• [Текст страницы]:
Но если ночью все видно, как днем, то это действительно «чудо». То есть, не только что-то «красивое», но и сверхъестественное, волшебное, как сказал бы Гоголь, «наводящее изумление». Так изумлен был кузнец Вакула, когда ехал по вечернему Петербургу: «Боже ты мой, какой свет! – думал про себя кузнец, – у нас днем не бывает так светло » (вспомним еще раз, как вынужден был зажмуриться Чичиков, когда вошел в ярко освещенную залу в доме губернатора). И хотя в двух последних случаях нет ничего мистического, – все решили иллюминация и освещение, – сам факт нереально яркого света, света, превращающего большое темное пространство в ярко освещенное, вполне очевиден. Создается ощущение, что все эти картины превращения тьмы в блеск, ночи в день не случайны, что Гоголь знает, о чем пишет и зачем ему это нужно.
Знал об этом и Хома Брут, когда стоял посреди пустой ночной церкви рядом с гробом панночки. «Надо сделать так, чтоб видно было, как днем » – подумал Хома и начал зажигать одну свечу за другой, пока вся церковь не осветилась. «Страшна освещенная церковь ночью, с мертвым телом и без души людей». Значит не только «чудной», прекрасной может быть ночь, как это было в расцвеченном фонарями и иллюминацией Петербурге или перед Рождеством в Диканьке. Она может быть и страшной, хотя бы и наполненной ярким светом. Все дело в том, какие события в этой ночи происходят. Бал, фейерверки или ясная Рождественская ночь с месяцем – это одно, а пустая, залитая светом свечей ночная церковь с гробом посередине – совсем другое.

• [Список заданий]:
1. Определите, согласуются ли с текстом страницы утверждения (a), (b) и (c). Для каждого ответьте «да» или «нет» и приведите точную цитату из текста, которая это решает.
(a) Кузнец Вакула ехал по вечернему Петербургу.
(b) Чичиков зажмурился, войдя в освещенную залу в доме губернатора.
(c) Хома Брут погасил свечи в ночной церкви.
2. Воспроизведите без изменений фрагмент текста страницы между словами «Знал об этом» и «посередине – совсем другое.» включительно.
3. Ответьте на вопросы по тексту страницы:
(a) По какому городу ехал кузнец Вакула?
(b) Рядом с чьим гробом стоял Хома Брут в церкви?
(c) Что Хома начал зажигать в церкви?

Записи из набора данных:

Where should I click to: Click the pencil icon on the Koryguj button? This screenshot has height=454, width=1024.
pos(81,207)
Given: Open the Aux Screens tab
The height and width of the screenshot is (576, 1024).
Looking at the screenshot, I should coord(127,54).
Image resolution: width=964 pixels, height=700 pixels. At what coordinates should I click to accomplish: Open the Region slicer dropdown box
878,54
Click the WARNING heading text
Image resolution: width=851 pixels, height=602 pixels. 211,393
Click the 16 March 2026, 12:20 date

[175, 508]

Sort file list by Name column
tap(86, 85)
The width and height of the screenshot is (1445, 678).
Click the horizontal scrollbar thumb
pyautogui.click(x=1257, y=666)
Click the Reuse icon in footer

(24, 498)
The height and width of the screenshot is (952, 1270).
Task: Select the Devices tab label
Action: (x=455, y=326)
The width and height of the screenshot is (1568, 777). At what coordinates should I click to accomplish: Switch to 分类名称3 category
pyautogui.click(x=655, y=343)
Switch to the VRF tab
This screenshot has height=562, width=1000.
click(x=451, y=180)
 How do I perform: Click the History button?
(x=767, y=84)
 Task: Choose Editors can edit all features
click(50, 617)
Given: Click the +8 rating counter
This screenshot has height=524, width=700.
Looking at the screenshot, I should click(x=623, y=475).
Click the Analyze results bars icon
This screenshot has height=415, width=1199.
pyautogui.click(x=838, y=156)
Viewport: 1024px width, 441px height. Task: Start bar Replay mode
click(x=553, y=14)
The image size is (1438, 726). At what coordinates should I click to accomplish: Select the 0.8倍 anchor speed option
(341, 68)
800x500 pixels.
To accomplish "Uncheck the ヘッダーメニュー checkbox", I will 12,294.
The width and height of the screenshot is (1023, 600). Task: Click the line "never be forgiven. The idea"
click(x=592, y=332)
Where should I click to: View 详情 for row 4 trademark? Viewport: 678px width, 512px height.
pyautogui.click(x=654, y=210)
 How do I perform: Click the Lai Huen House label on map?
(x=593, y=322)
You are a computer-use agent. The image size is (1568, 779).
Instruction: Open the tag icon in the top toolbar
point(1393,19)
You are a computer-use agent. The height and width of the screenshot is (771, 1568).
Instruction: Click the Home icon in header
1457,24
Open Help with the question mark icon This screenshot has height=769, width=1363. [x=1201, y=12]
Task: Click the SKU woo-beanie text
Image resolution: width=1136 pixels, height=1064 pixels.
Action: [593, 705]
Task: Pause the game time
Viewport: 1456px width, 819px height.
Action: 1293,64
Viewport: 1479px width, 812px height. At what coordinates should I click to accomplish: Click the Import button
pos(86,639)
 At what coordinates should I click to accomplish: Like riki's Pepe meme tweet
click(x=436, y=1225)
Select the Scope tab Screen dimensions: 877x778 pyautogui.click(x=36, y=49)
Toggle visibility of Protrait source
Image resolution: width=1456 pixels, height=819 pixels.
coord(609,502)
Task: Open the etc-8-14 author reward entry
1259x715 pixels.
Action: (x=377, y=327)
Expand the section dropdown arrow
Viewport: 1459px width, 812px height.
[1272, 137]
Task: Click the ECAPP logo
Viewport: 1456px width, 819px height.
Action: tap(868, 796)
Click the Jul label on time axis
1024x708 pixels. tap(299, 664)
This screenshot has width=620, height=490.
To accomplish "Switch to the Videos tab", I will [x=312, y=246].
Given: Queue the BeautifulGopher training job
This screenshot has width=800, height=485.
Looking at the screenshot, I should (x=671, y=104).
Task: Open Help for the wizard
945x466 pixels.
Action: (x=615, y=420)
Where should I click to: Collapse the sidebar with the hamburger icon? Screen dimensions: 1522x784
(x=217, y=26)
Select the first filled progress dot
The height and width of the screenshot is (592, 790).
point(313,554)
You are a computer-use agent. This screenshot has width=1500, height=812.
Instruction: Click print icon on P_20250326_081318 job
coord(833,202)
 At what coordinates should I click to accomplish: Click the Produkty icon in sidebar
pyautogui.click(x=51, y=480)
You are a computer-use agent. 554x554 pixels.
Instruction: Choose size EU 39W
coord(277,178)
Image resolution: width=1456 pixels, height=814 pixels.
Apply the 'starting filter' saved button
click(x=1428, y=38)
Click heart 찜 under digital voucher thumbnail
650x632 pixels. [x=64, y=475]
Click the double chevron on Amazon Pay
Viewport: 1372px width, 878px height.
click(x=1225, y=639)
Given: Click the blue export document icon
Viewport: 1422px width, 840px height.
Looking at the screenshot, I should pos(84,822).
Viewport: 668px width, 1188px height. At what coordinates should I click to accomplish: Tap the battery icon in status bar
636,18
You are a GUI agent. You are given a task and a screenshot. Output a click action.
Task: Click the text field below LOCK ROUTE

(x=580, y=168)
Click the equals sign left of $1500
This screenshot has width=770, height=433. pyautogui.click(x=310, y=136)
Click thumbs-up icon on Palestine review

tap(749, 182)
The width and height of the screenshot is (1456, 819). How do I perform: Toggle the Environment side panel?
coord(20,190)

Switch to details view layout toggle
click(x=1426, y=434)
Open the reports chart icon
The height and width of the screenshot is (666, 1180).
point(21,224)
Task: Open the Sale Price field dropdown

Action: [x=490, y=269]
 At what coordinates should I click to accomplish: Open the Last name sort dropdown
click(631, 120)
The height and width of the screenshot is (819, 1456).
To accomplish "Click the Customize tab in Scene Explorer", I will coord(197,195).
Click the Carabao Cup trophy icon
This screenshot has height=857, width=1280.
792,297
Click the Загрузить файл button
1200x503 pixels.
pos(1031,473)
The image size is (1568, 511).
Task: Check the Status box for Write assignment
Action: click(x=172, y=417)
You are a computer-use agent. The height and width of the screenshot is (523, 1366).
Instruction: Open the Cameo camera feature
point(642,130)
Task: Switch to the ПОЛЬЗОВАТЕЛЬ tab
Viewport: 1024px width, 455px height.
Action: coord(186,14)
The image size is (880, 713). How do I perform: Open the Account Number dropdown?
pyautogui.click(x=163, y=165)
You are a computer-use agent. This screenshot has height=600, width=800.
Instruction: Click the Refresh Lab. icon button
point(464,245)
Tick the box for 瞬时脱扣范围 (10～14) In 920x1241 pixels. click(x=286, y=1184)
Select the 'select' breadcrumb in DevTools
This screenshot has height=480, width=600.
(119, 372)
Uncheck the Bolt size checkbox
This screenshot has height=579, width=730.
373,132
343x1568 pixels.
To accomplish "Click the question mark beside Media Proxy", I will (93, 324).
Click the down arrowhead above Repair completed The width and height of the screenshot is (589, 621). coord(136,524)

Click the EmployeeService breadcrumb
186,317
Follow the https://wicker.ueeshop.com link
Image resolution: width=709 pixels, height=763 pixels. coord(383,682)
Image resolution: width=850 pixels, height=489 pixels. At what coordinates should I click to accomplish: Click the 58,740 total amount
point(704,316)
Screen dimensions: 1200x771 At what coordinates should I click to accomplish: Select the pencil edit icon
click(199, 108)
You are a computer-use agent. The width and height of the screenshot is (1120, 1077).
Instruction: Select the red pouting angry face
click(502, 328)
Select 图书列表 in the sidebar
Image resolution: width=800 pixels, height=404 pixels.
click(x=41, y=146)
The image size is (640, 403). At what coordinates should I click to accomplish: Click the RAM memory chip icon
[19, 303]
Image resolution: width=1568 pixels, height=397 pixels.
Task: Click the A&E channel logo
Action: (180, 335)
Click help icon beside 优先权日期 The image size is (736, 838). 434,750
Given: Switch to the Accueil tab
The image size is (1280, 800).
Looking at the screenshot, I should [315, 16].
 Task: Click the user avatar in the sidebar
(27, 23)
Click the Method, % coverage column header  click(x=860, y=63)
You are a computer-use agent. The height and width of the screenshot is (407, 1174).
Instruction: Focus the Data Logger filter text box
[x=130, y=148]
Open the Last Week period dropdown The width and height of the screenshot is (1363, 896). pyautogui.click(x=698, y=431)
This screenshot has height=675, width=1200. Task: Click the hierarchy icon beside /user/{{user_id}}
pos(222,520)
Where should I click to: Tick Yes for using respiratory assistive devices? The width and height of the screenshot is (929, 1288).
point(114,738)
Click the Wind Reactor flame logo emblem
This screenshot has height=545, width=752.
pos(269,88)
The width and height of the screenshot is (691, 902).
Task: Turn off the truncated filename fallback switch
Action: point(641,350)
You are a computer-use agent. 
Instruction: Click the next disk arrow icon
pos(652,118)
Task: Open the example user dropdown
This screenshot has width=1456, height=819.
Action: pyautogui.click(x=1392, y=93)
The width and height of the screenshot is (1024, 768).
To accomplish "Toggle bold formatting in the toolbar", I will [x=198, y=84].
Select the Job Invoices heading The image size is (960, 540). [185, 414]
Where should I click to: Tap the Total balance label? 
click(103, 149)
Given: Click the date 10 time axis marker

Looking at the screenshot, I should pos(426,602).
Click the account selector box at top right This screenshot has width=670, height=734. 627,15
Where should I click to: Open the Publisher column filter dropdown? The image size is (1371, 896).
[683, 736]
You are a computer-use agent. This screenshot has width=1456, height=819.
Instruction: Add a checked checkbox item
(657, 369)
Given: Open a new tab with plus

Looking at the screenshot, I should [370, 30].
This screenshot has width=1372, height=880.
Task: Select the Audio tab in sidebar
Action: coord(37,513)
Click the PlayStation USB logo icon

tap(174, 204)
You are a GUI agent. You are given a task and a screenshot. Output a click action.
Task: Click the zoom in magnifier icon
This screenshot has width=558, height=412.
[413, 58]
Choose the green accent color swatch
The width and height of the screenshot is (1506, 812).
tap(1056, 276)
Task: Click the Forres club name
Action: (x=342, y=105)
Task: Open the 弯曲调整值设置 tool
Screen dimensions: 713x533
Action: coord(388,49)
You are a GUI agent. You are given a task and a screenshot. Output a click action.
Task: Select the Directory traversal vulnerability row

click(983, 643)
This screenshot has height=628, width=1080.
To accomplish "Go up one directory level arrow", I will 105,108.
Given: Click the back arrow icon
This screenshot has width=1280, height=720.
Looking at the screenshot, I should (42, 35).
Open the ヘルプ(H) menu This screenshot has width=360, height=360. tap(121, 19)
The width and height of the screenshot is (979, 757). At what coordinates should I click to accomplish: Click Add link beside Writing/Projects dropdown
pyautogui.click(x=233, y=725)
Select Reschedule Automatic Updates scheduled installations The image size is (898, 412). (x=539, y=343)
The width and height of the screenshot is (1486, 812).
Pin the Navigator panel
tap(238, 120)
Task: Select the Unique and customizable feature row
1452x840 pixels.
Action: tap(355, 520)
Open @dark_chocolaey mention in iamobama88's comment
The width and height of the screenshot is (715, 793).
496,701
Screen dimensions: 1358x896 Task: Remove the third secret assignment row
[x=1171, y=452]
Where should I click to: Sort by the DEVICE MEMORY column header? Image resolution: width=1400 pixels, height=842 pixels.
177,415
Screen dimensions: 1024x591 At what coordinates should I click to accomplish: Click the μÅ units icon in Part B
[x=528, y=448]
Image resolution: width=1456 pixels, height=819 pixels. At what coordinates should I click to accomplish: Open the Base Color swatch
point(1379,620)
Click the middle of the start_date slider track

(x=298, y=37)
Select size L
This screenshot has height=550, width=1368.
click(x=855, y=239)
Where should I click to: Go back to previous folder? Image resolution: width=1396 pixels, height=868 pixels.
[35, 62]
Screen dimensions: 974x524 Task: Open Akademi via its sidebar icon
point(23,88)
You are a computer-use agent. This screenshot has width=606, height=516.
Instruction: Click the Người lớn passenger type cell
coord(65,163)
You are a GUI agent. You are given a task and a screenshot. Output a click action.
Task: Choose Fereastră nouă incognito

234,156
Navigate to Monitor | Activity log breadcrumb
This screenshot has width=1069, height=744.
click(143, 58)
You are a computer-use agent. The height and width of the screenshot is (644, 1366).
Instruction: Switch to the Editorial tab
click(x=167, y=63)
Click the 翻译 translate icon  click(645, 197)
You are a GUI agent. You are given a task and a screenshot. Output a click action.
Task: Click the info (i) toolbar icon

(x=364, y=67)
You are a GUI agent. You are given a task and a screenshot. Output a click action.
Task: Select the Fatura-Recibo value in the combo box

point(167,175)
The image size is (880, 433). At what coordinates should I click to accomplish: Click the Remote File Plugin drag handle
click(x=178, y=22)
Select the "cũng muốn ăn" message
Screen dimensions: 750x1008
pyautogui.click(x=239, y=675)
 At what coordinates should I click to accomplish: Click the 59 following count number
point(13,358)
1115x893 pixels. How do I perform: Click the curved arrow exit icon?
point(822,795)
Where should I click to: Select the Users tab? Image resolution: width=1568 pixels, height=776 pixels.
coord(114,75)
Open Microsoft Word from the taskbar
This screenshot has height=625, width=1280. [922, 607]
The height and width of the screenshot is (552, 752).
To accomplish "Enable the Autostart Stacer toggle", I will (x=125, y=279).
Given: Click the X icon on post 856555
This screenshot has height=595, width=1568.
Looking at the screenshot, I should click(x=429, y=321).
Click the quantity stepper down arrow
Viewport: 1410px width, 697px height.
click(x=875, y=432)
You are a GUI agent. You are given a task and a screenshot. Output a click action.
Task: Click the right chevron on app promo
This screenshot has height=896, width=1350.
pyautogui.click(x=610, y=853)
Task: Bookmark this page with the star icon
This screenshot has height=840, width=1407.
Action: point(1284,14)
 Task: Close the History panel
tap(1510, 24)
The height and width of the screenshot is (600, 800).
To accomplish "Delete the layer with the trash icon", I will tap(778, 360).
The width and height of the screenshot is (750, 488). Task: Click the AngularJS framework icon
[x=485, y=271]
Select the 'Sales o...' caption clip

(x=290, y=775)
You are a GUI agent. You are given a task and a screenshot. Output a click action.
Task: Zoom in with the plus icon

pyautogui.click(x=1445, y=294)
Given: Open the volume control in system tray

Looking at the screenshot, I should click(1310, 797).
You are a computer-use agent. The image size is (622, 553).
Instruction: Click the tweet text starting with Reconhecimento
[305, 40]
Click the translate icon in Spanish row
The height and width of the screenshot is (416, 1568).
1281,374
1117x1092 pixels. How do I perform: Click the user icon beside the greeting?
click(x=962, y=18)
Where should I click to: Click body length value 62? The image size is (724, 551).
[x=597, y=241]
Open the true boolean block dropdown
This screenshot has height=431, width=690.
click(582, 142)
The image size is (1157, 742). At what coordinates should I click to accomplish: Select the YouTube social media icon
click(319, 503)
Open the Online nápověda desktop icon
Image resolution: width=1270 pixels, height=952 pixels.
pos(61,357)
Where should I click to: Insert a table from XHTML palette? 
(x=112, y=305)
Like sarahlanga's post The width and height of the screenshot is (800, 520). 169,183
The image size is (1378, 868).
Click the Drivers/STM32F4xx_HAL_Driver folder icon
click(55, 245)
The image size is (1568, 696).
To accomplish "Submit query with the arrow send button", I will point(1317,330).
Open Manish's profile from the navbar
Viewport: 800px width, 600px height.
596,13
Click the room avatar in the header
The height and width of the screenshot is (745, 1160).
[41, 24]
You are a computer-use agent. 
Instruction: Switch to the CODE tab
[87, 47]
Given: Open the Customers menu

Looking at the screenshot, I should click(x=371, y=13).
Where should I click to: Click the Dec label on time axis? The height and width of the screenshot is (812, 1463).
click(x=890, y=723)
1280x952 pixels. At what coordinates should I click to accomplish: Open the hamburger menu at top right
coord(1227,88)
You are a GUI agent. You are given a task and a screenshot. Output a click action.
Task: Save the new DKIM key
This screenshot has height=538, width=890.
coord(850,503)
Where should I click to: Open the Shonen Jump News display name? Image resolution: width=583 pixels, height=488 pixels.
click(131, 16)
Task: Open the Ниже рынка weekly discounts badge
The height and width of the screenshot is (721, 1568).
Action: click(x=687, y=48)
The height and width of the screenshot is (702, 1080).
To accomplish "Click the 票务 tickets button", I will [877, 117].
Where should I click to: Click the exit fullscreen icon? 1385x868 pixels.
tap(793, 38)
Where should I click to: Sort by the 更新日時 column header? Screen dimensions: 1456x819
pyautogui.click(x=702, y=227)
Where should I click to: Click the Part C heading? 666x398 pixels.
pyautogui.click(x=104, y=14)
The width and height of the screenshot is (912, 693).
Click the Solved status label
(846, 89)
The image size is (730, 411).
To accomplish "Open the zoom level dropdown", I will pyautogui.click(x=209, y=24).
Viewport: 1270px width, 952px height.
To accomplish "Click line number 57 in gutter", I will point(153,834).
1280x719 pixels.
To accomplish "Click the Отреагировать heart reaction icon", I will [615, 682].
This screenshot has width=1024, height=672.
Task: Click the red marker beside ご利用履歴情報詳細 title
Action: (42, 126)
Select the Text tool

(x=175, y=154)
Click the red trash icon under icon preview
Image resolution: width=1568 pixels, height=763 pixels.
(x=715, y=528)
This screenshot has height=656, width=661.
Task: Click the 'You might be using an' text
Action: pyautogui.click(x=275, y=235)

• [Ответы по порядку]:
1.
(a) Да: «Так изумлен был кузнец Вакула, когда ехал по вечернему Петербургу».
(b) Да: «как вынужден был зажмуриться Чичиков, когда вошел в ярко освещенную залу в доме губернатора».
(c) Нет: «начал зажигать одну свечу за другой, пока вся церковь не осветилась».

2.
Знал об этом и Хома Брут, когда стоял посреди пустой ночной церкви рядом с гробом панночки. «Надо сделать так, чтоб видно было, как днем » – подумал Хома и начал зажигать одну свечу за другой, пока вся церковь не осветилась. «Страшна освещенная церковь ночью, с мертвым телом и без души людей». Значит не только «чудной», прекрасной может быть ночь, как это было в расцвеченном фонарями и иллюминацией Петербурге или перед Рождеством в Диканьке. Она может быть и страшной, хотя бы и наполненной ярким светом. Все дело в том, какие события в этой ночи происходят. Бал, фейерверки или ясная Рождественская ночь с месяцем – это одно, а пустая, залитая светом свечей ночная церковь с гробом посередине – совсем другое.

3.
(a) По вечернему Петербургу.
(b) Рядом с гробом панночки.
(c) Свечи, одну за другой.